WHAT THE EXERCISE ASKS: From the data below, return the exact lines starting at the line containing "The width and" and ending at the line containing "Click the import getCurrentInstance code line", both included, and nothing else.

SUPPLIED MATERIAL:
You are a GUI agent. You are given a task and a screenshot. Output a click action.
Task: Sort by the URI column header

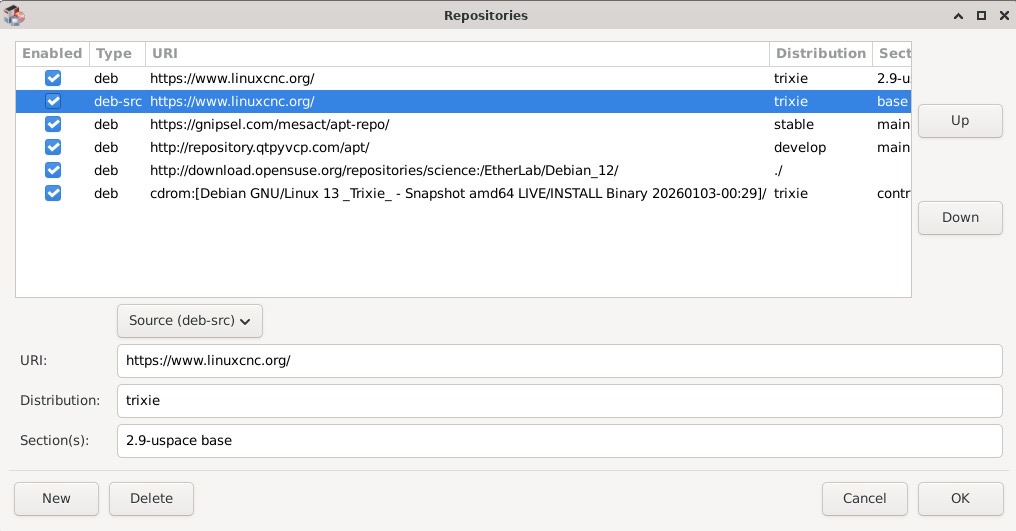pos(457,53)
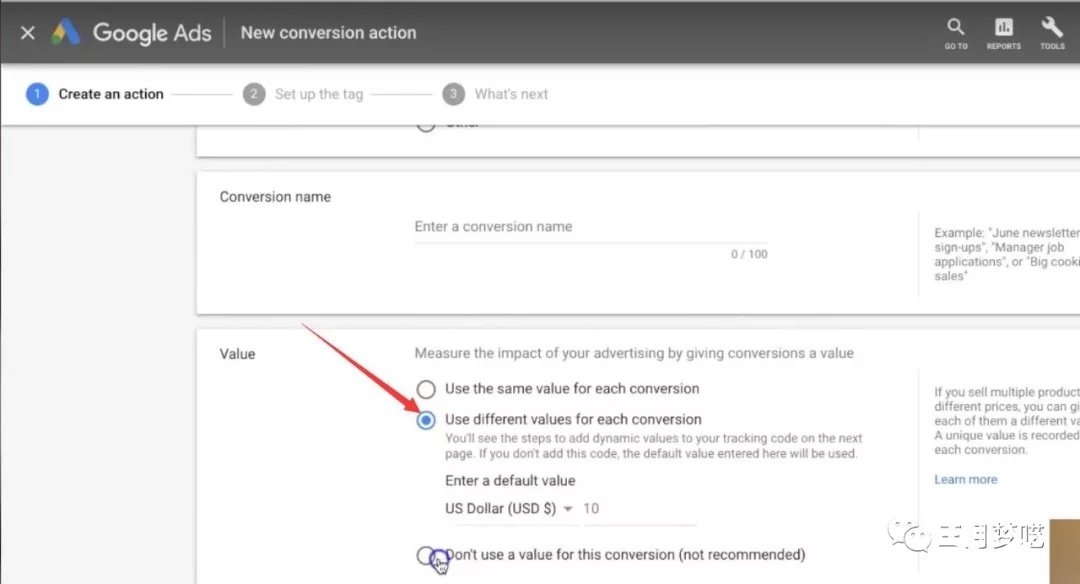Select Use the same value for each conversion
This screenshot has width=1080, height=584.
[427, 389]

--

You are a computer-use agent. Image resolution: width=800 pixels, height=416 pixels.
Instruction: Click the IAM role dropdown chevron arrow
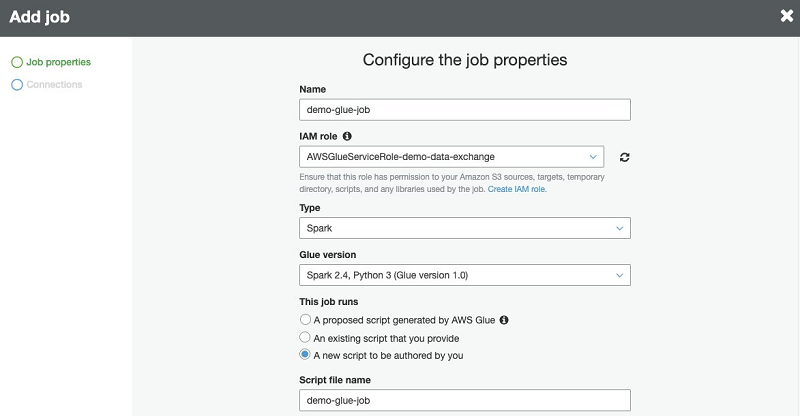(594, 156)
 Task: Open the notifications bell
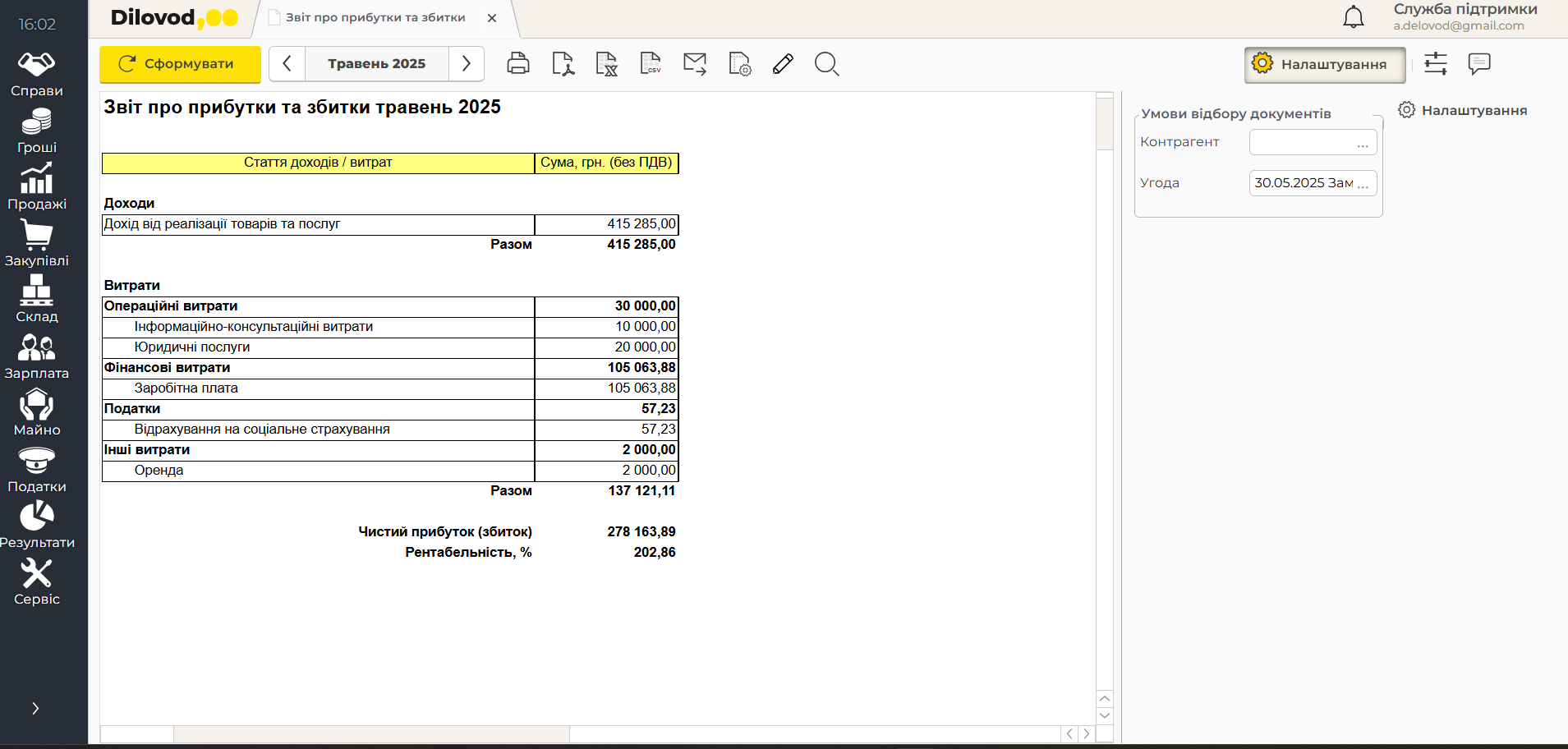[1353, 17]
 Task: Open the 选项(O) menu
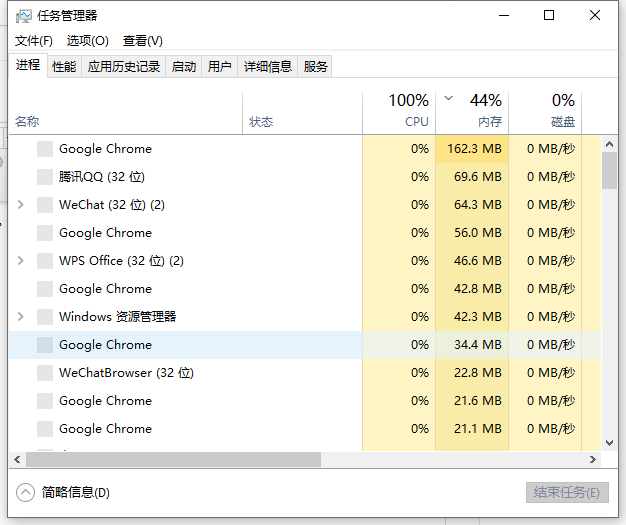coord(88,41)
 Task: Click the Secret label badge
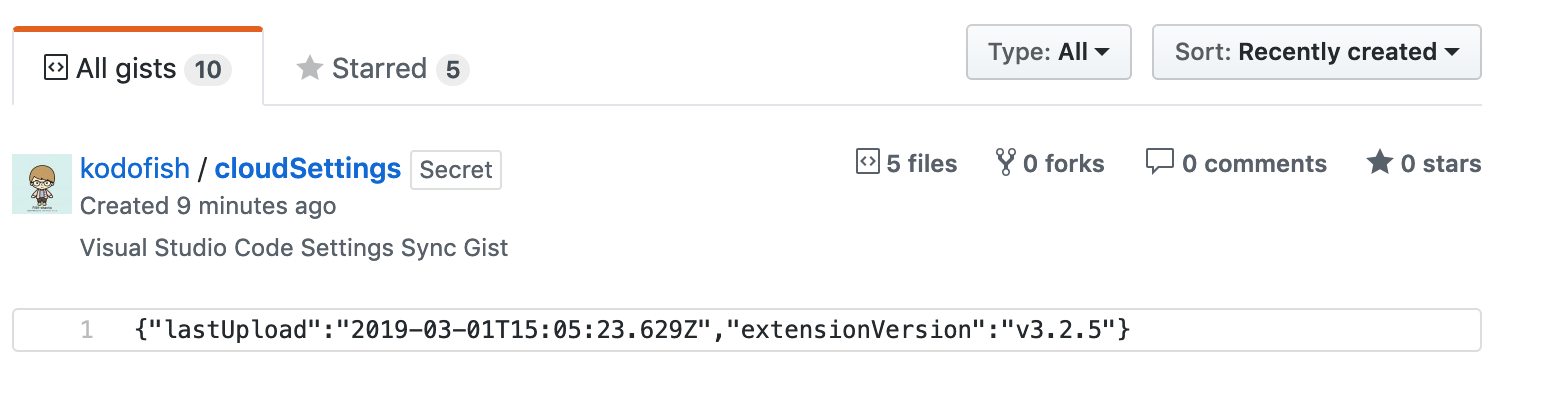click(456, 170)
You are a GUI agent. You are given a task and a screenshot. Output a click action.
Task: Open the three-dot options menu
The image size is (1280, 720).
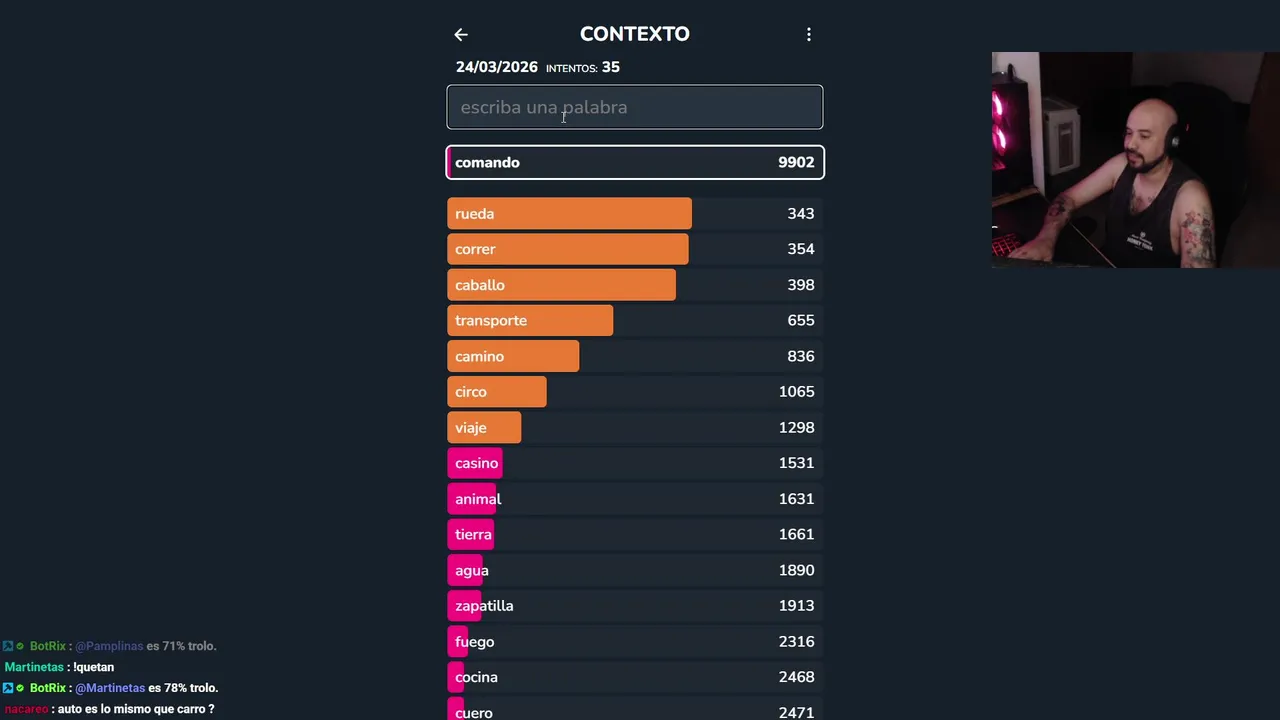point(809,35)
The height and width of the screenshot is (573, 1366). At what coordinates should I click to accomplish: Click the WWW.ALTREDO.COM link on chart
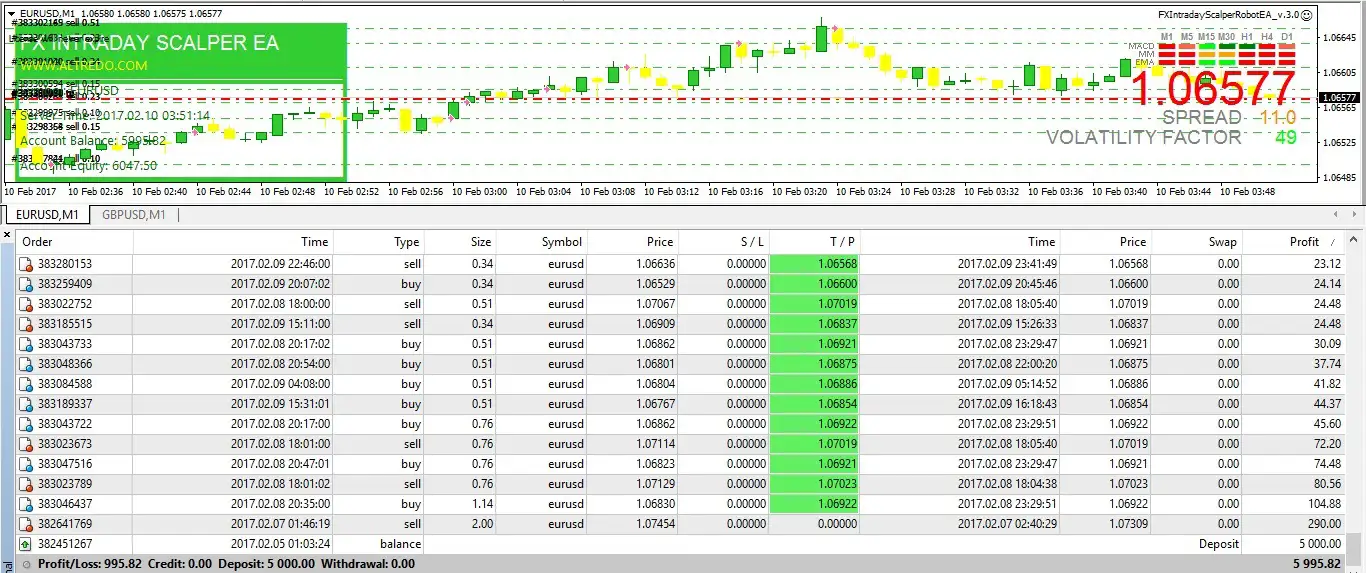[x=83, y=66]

--

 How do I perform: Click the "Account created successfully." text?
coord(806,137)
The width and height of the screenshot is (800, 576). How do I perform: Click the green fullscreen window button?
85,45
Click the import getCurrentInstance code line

TASK RESPONSE:
The width and height of the screenshot is (800, 576). How do I perform: Click the green fullscreen window button?
85,45
Click the import getCurrentInstance code line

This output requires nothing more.